→ **Stored data entries**
========

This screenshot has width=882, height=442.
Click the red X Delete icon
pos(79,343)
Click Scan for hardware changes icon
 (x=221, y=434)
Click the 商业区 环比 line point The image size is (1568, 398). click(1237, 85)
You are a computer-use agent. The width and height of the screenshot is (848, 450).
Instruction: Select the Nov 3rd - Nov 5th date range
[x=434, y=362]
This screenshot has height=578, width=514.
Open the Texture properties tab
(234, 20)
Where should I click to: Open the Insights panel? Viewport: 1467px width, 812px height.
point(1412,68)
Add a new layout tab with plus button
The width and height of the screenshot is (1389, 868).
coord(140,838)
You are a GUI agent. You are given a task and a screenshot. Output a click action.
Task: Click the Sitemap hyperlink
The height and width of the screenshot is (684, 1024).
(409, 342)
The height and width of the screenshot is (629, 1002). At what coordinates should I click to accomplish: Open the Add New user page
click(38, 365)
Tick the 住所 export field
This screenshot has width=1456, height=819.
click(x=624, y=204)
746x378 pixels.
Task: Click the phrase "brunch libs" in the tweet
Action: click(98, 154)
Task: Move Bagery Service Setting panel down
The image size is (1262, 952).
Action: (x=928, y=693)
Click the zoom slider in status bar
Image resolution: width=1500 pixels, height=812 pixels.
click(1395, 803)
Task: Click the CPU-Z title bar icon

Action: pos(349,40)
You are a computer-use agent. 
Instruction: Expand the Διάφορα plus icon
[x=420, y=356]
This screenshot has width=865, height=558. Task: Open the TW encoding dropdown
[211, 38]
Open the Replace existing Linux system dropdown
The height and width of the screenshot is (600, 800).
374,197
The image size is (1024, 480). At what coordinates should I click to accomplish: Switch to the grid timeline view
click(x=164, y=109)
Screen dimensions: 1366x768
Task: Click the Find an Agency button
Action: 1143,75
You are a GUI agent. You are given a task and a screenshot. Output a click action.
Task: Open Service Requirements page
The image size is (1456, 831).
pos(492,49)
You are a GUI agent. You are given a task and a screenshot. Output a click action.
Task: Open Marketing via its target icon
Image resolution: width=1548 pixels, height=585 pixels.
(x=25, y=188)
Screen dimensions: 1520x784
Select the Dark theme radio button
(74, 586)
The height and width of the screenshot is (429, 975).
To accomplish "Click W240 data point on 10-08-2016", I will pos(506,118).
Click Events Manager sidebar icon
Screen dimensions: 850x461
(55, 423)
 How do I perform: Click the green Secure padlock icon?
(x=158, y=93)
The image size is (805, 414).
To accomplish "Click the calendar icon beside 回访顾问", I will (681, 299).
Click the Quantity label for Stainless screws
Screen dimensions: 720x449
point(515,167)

========

→ **Given instruction**
Count the lines in the items above that contain the string "Open", matching case exactly. Give only the number.

→ **Solution below**
7